The final nebula effect

How We Made the Effect

We start with a nice space skybox with a planet, which you can get from the Unity Asset Store from publisher Dogmatic Games:

After picking the skybox, we need to draw the nebula, so we need to pick a mesh for the nebula puffs. We ended up using this smoke puff mesh from AllIn1VfxToolkit:

Smoke puff mesh

Now we can overlay these puffs wherever there is a square which has not yet been revealed, decreasing the alpha slightly for squares nearer-by. Note the tiles on the bottom look more revealed because they have some height, which blocks some of the cloud:

Overhead view with white puffs of nebula

At this point, the fog is functional, but it looks artificial and very repetitive. We want it to look better.

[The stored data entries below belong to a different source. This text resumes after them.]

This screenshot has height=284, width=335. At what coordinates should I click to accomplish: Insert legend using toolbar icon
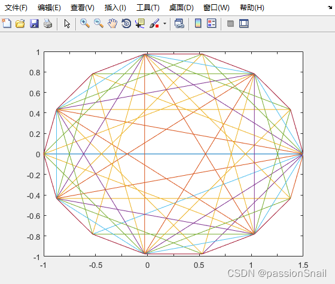coord(212,23)
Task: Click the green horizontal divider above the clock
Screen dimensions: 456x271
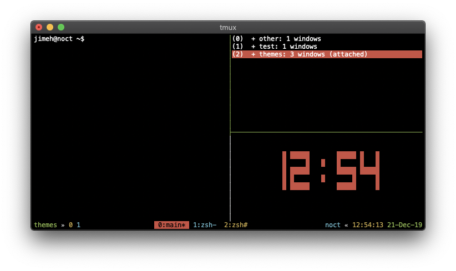Action: [326, 132]
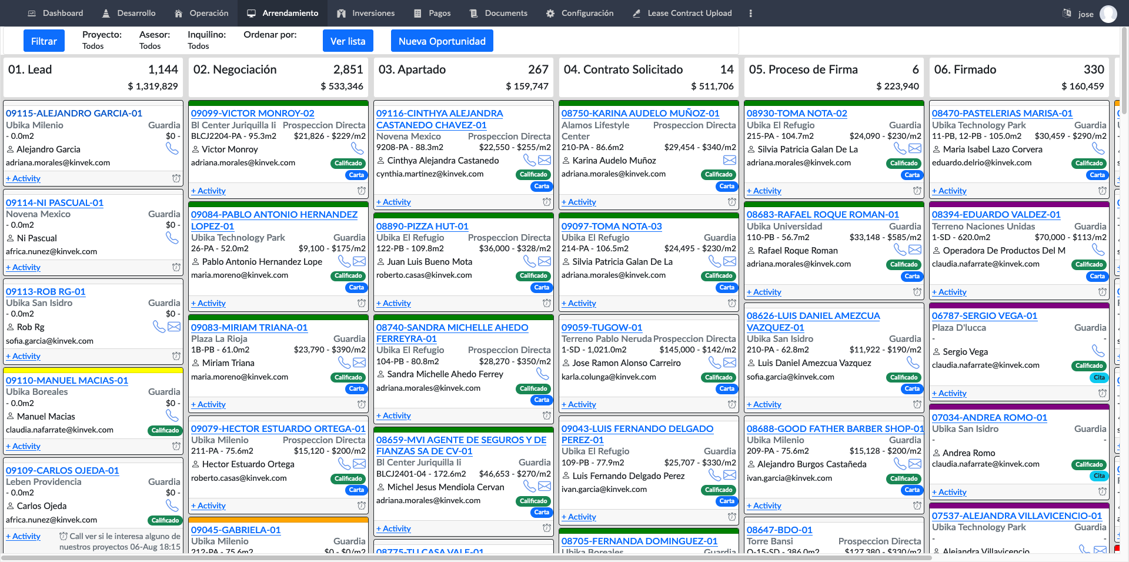Click alarm clock icon on 09099-Victor Monroy card
Viewport: 1129px width, 562px height.
361,191
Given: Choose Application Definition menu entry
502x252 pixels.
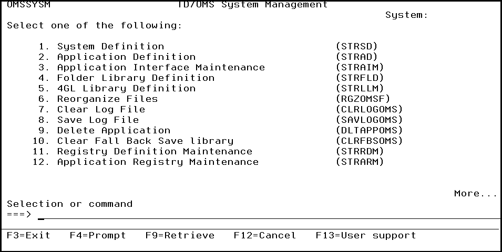Looking at the screenshot, I should pyautogui.click(x=126, y=57).
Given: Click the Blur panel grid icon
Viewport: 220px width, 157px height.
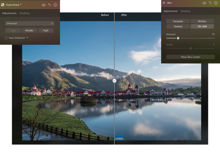Looking at the screenshot, I should tap(164, 3).
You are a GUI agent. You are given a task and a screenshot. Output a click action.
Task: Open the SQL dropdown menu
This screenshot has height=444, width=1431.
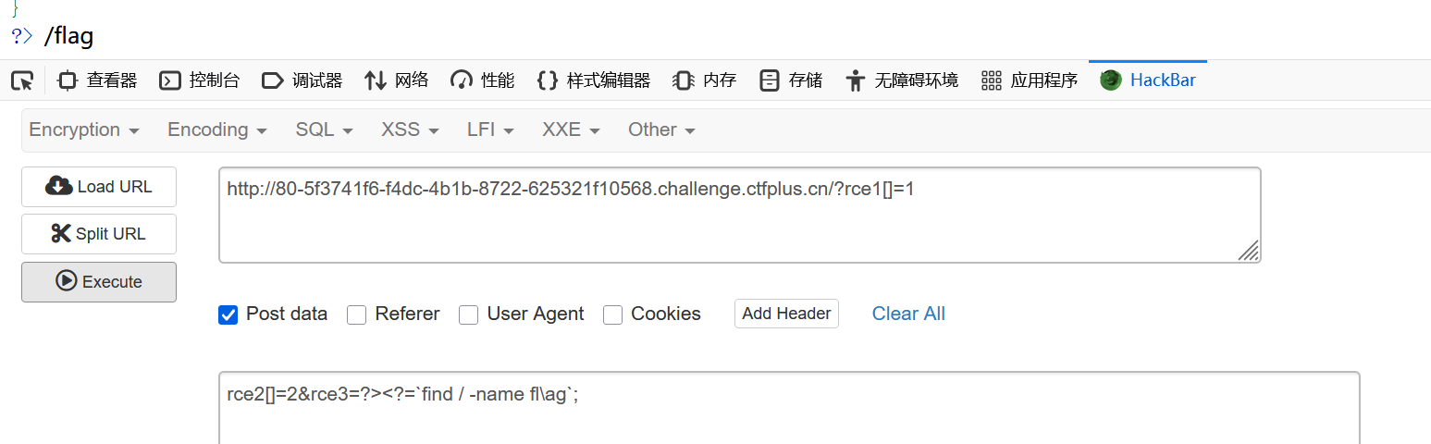pos(324,130)
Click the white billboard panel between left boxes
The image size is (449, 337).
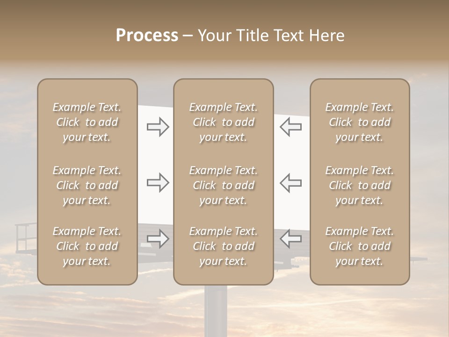155,154
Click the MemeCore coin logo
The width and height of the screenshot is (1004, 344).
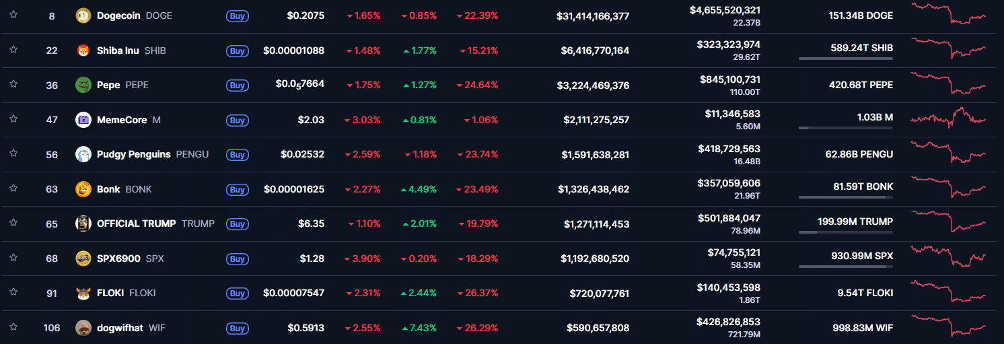[83, 120]
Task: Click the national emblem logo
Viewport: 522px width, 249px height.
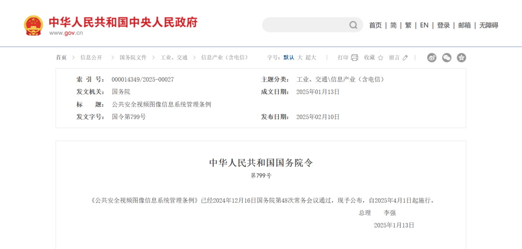Action: pos(33,25)
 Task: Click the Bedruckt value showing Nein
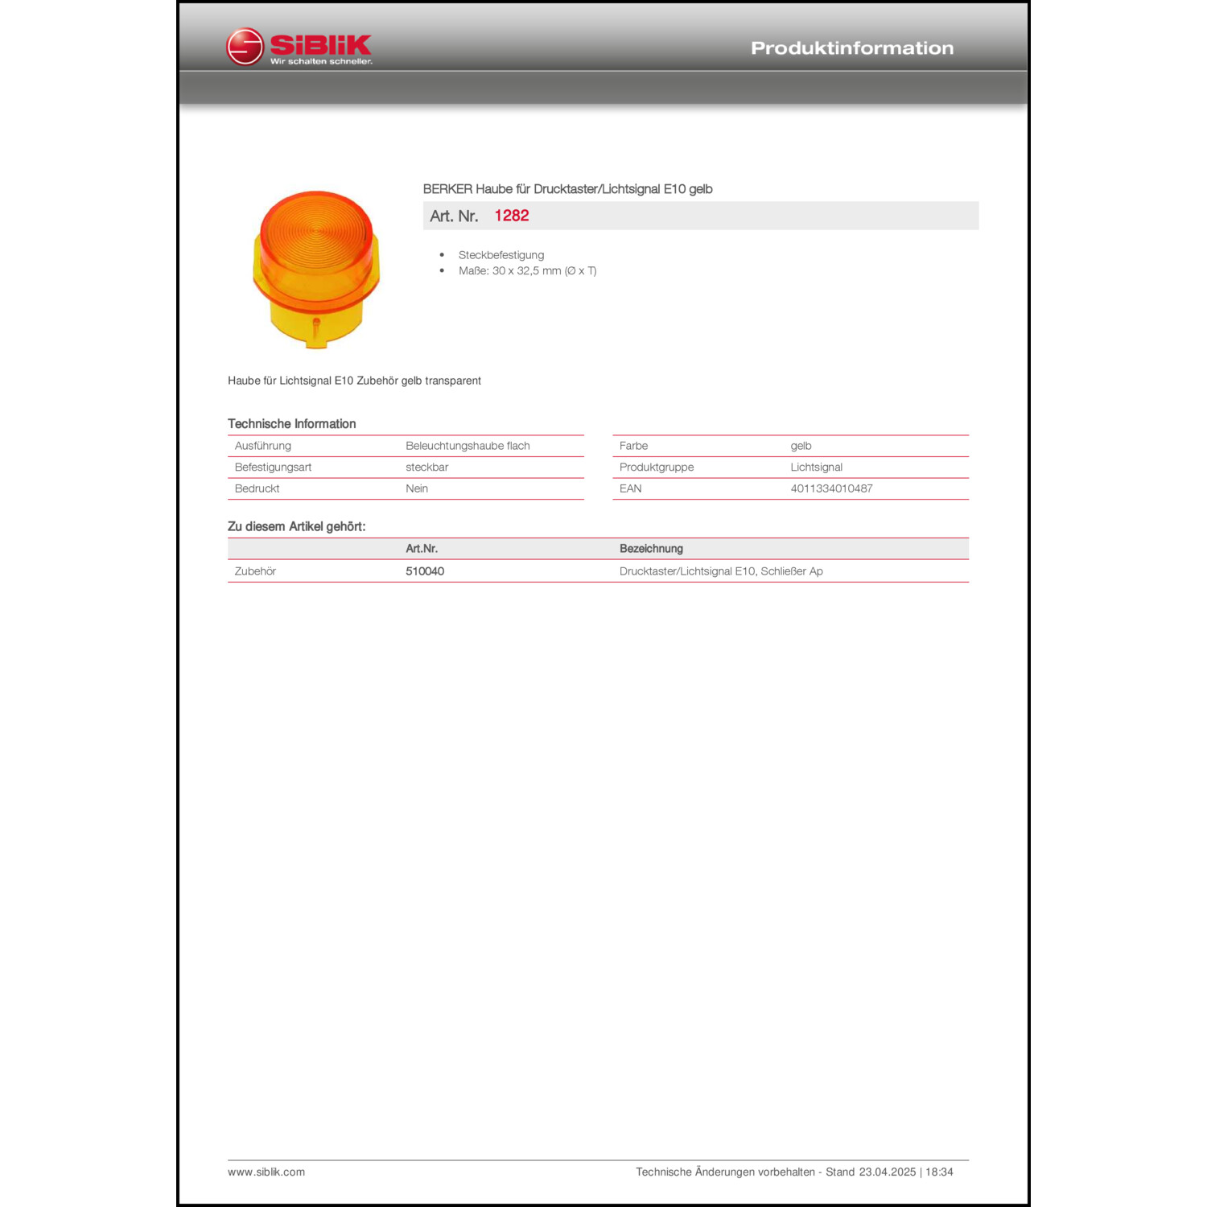416,488
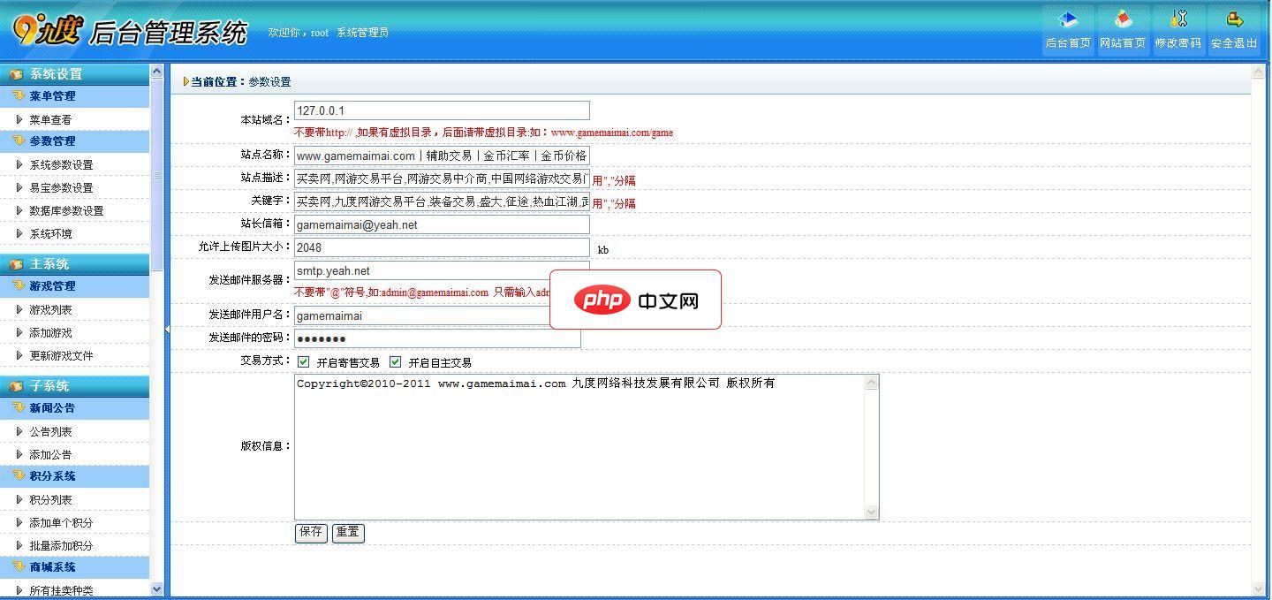The height and width of the screenshot is (600, 1272).
Task: Click the 菜单管理 folder icon
Action: (x=17, y=96)
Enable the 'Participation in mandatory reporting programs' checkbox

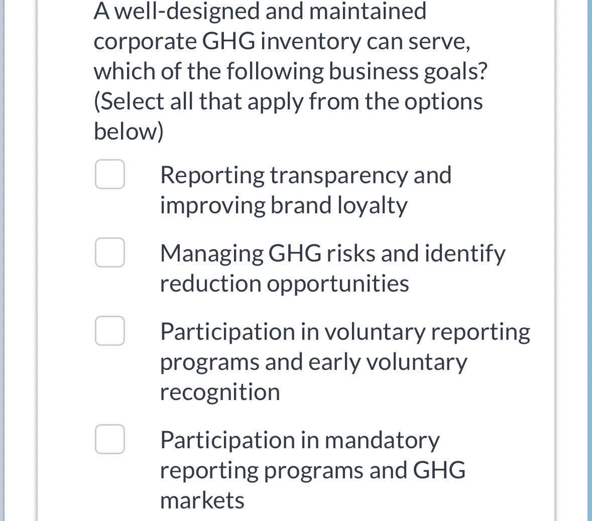(x=110, y=439)
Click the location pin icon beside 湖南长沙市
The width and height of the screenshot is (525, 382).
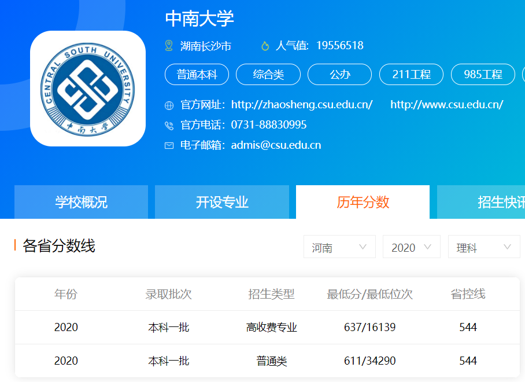(x=169, y=45)
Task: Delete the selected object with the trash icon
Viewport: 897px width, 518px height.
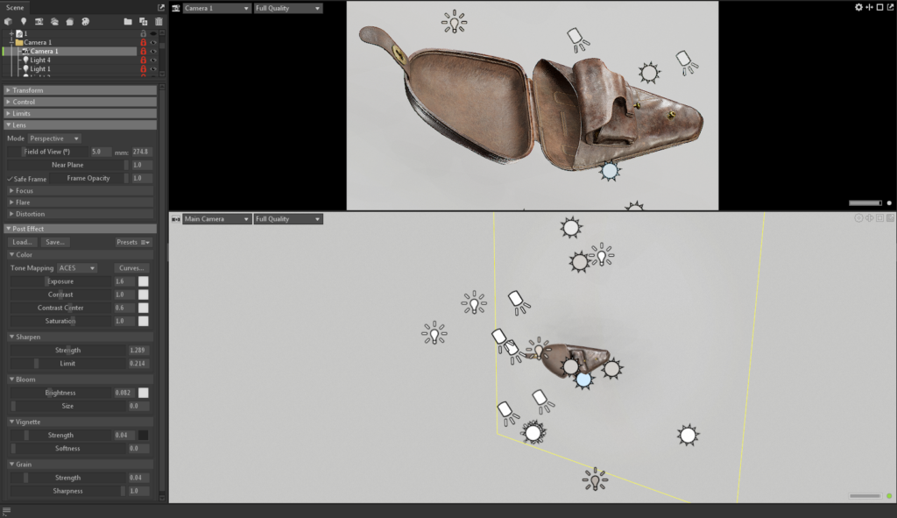Action: click(159, 21)
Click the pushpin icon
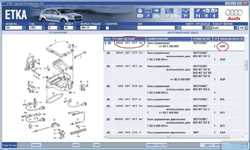 tap(198, 11)
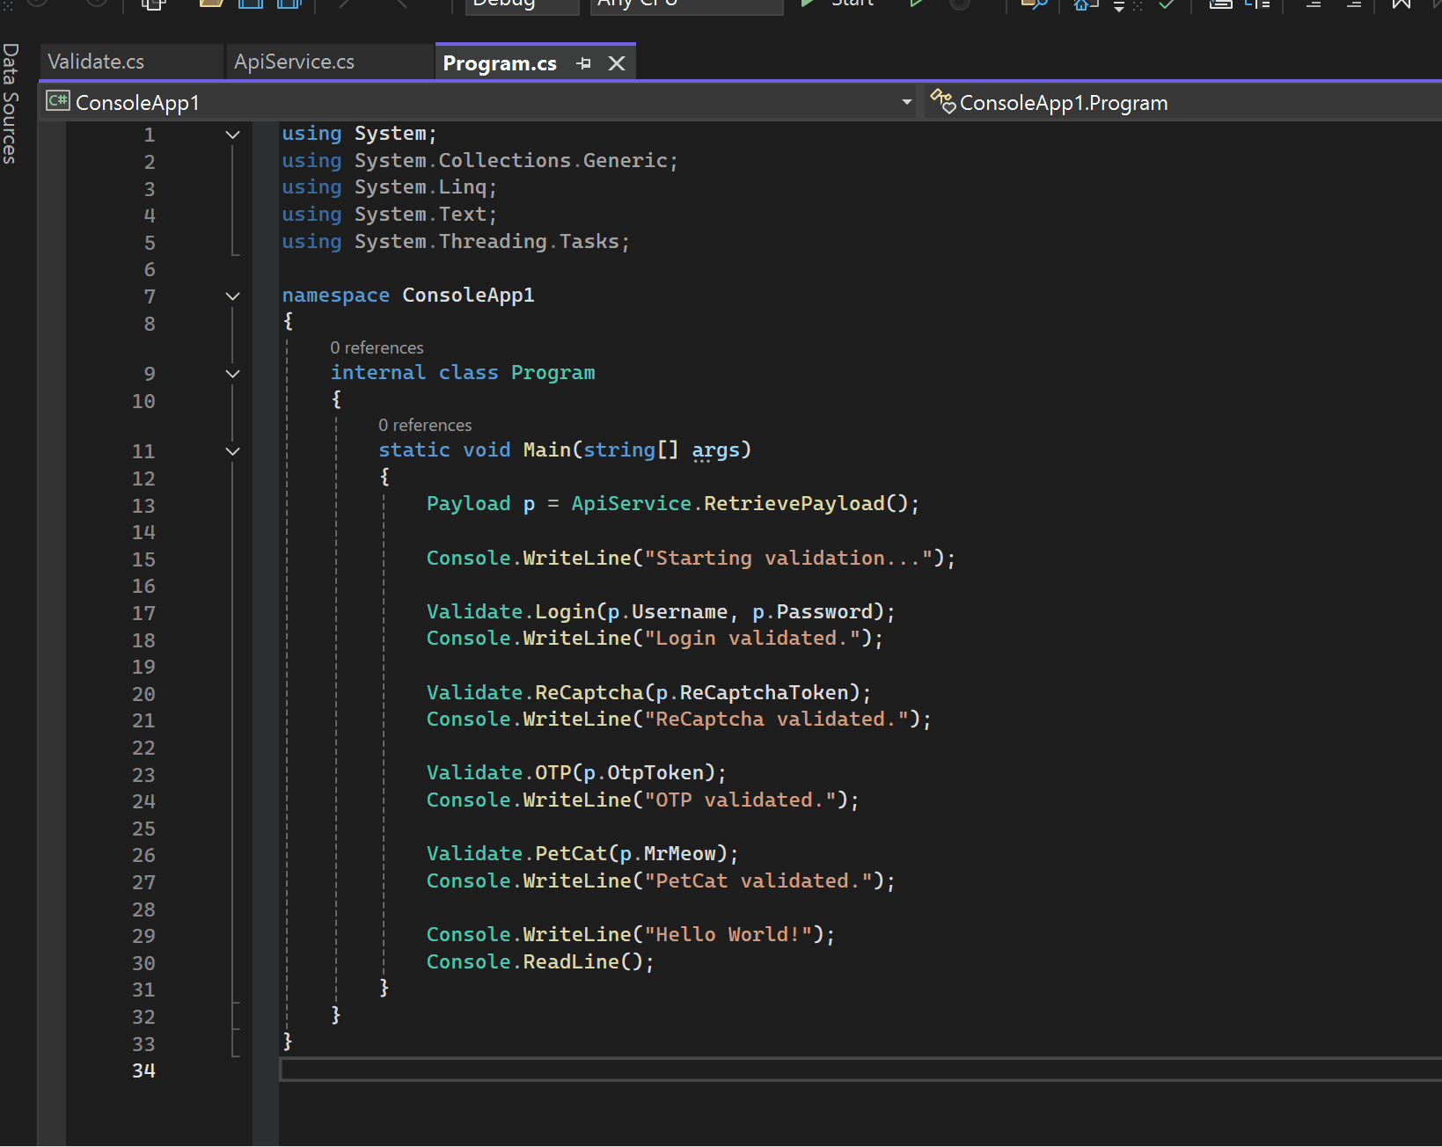Switch to the Validate.cs tab
The image size is (1442, 1147).
tap(96, 62)
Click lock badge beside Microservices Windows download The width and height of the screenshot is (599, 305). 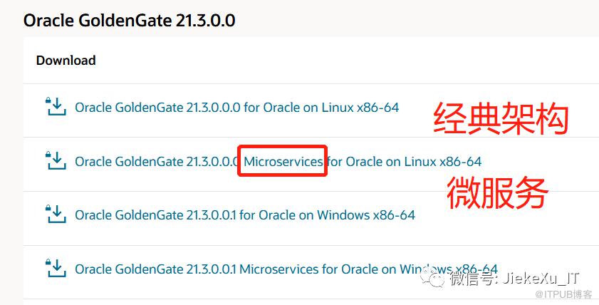(x=48, y=263)

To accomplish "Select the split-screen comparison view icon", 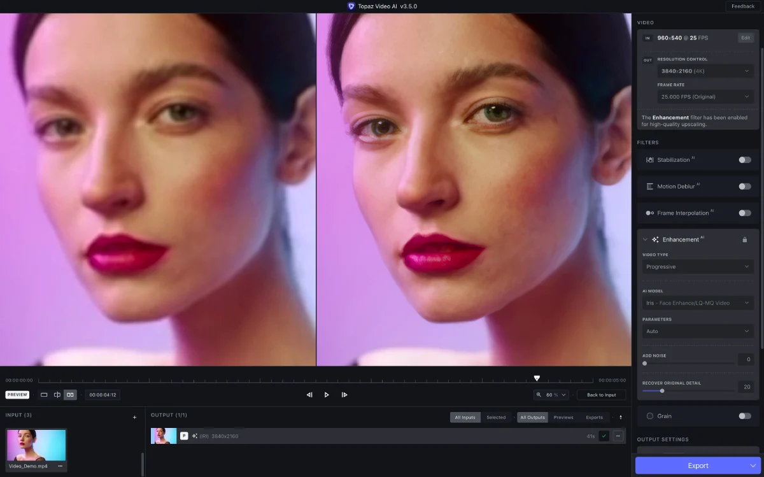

Rather than lots of little uniform puffs all oriented in the same direction, what if we made fewer of them, larger, and with random rotations and heights? Also, most pictures of nebulae we’ve seen are not white, so let’s change the color to magenta:

Sparser magenta puffs with random orientations, sizes and heights

How We Used the Reverse Fresnel Effect

This is looking better! Now, however, we can clearly see the outline of each puff. We’d like them to start to blend together. To do this, we want to remove the rim of the object. The Fresnel Effect computes the angle between the surface normal and the view direction and is typically used to enhance the edges of an object.

Fresnel Effect

If the Fresnel Effect is applied in reverse, it makes the edges fade away! Here, we apply it to each of the nebula puffs:

Reverse fresnel effect applied

Now, we can apply an animated texture to the mesh, resulting in the final effect. This would not have been possible without the reverse fresnel effect!

Discussion

What do you think of the final nebula effect, and our use of the reverse fresnel effect? What about the idea of “fog of nebula”? Do you have any suggestions for how to make this mission even better? Post your thoughts in the comments section, below.

2 Responses

    • Mark Roth

      Thank you, Michael! We’re still working on the tile sets and other elements, to complete the mission.